The above examples are real clients, my clients. Are these the men we need to criminalise ? No. The men we need to (further) criminalise are the traffickers, those who trade in misery and suffering. Leave the men who are already dealing with their own misery and suffering alone.

LL xx

Sunday, 10 March 2013

Magdalene martyrs



Ironic, isn't it, that my first bout of 'sex education' came from a Catholic nun, Sr. Noreen, or Boreen Noreen as she was affectionately known. Noreen was a kind soul and deeply uncomfortable with the subject matter. Mortified, she explained that sanitary towels were always to be worn with the sticky side down, because to fail in that could lead to abject discomfort.

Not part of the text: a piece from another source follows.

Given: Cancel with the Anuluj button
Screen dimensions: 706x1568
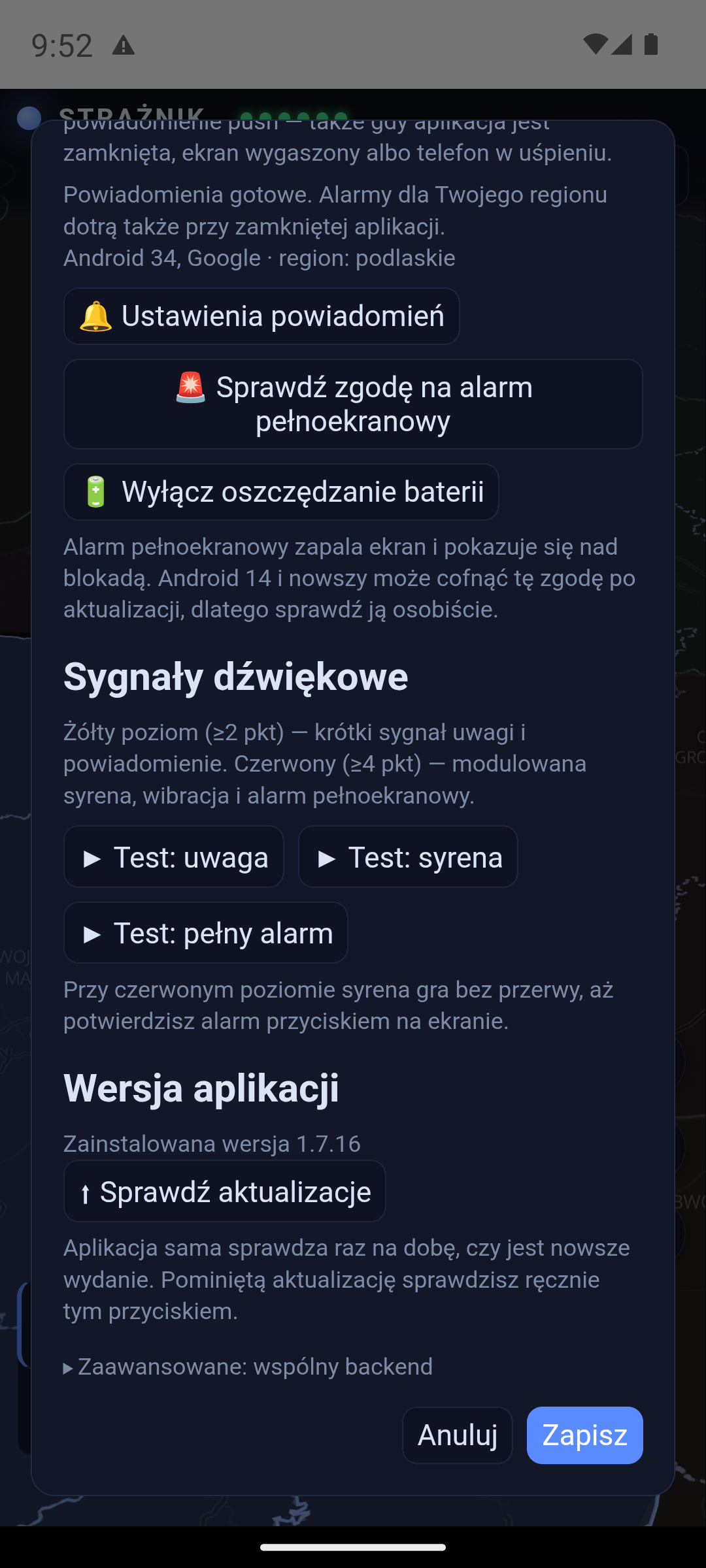Looking at the screenshot, I should click(x=458, y=1435).
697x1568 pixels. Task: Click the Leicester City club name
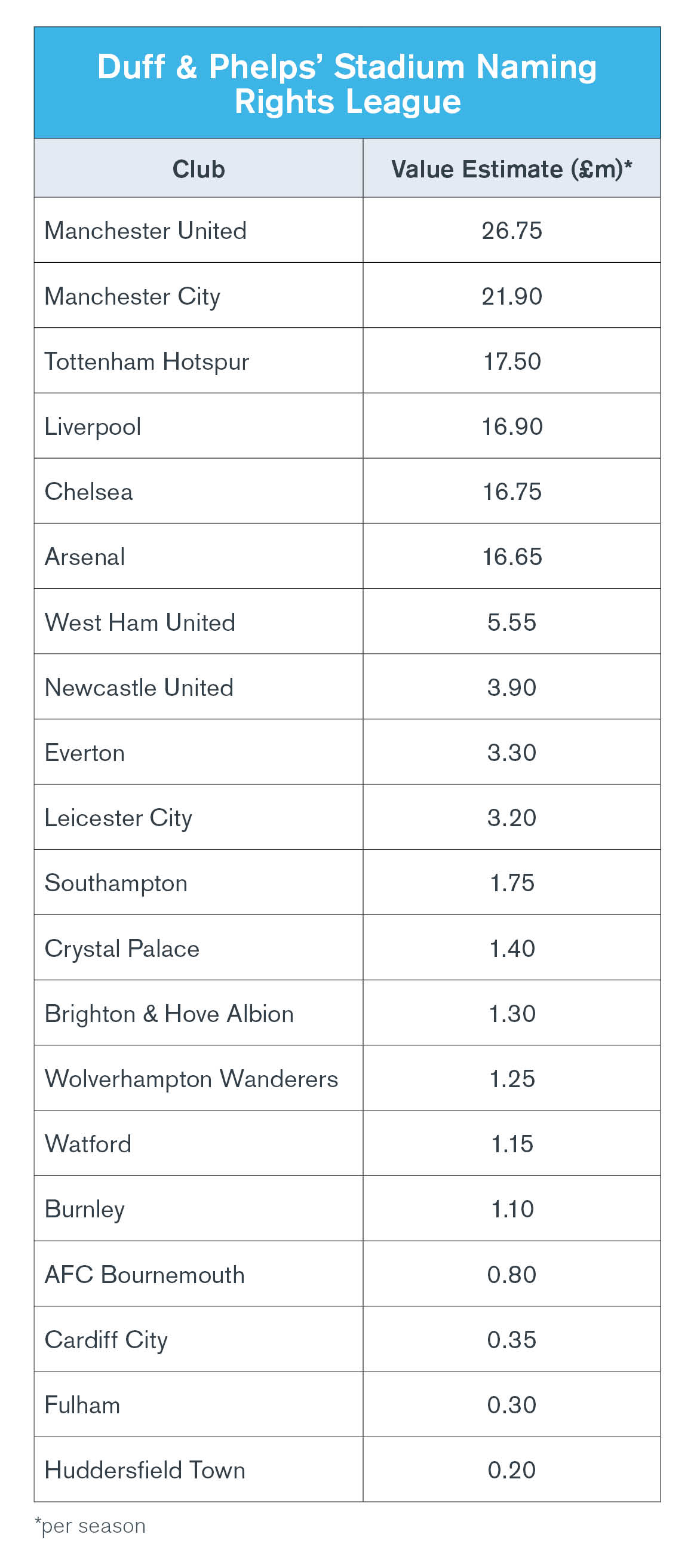pyautogui.click(x=119, y=819)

I say ironic because on International Women's Day, I was listening to the Sisters of Mercy try to defend the indefensible with regard to the Magdalene Laundries. I very nearly pitied them. Until I remembered that the same order of nuns responsible for the atrocities committed in the laundries are now the chief anti sex work protagonists in Ireland. Now known as Ruhama, the same nuns that bullied and victimised those 'fallen women' for generations are still at it, although if the interview I just heard is anything to go by, it's nothing to do with funding, it's from the goodness of their hearts, obviously. You'd have to wonder then, exactly what they've done with over fourteen million euros since 2006.

Asked about whether the work the women endured in the laundries was 'slavery', the nuns replied, with regard to prostitution - " The women who work in our towns and villages today, that's slavery. Doing stuff you don't want to do under coercion". That was a pretty impressive deflection attempt, but nowhere near successful. The fact remains, the Magdalene women were forced to work long hours, and (allegedly) had to endure physical, mental and sexual abuse. They were separated from their babies, their families and their friends and in some cases became so institutionalised that the only solution was for them to remain in the laundries until they died. If that's not slavery then I don't know what is.

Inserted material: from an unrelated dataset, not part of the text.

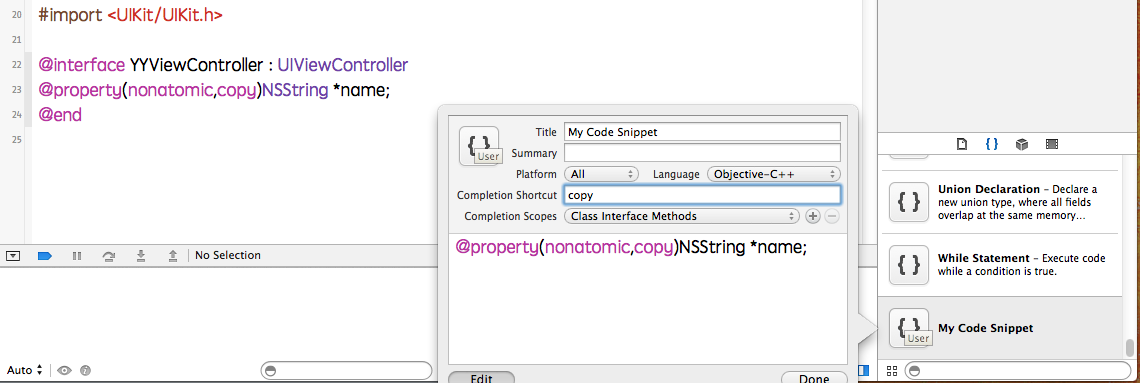Viewport: 1140px width, 383px height.
Task: Open the Object library cube icon
Action: tap(1021, 144)
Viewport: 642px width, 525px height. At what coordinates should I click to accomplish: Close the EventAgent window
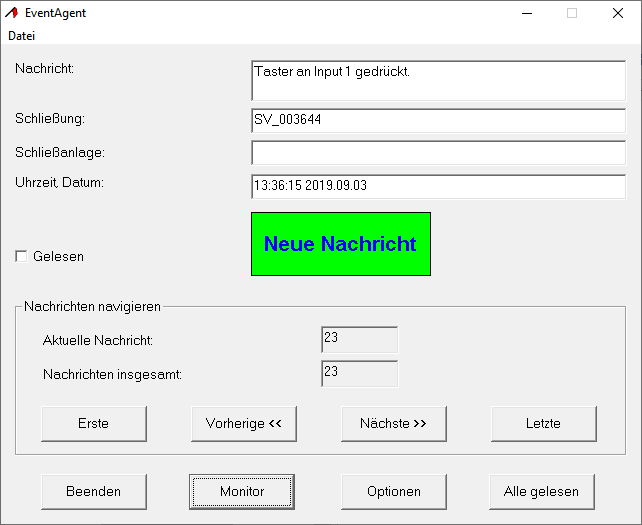click(x=617, y=14)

To refer to sex workers who choose to travel around Ireland having consensual sex as slaves is erroneous and quite frankly, offensive. I say offensive because it paints a picture of poor vulnerable women who can't or won't choose their own destinies and are at the mercy of abusers. Not true. The vast majority of women in prostitution in Ireland are there by choice and are more than capable of controlling their own lives, I know because I am one of them and have met many others, over many years.

The nuns who were being interviewed were then asked about their decision to remain anonymous and their reply was very interesting to say the least. They said that they are being 'cast out into the desert to get rid of the stigma' and that should their identities become known, they would be 'stoned'. What about the women who were cast out of society for the 'sin' of bearing a child ? Those women had to endure stigma as do the many sex workers in Ireland today. It also begs the question, if the nuns are so resolute in their claims of innocence, what have they got to hide ? Why the secrecy ?

One question I was very interested in the reply to centred around funding, and they were asked what became of the money that was earned in the laundries. They replied that it was used to pay for the keep of the women and that actually, the nuns led very frugal lives. How odd then, that I can easily source a report from The Irish Examiner which estimates the wealth of The Sisters of Mercy at €1.6bn. Having regard to that figure, can anyone really claim that an award of compensation of €200,000 per victim is excessive ? How can one begin to quantify the pain and suffering those women endured, losing their precious babies and years of their lives ?

Further on in the interview, the nuns went on to explain that as a society, we are "looking with today eyes at a totally different era". Therein lies the ultimate irony, because I believe that unless Ruhama and their co-abolitionists are stopped from State sponsored bullying of sex workers, then another apology from Enda Kenny's successor will not be enough. As an enlightened and modern society, the oppression of Irish and migrant sex workers can no longer be justified.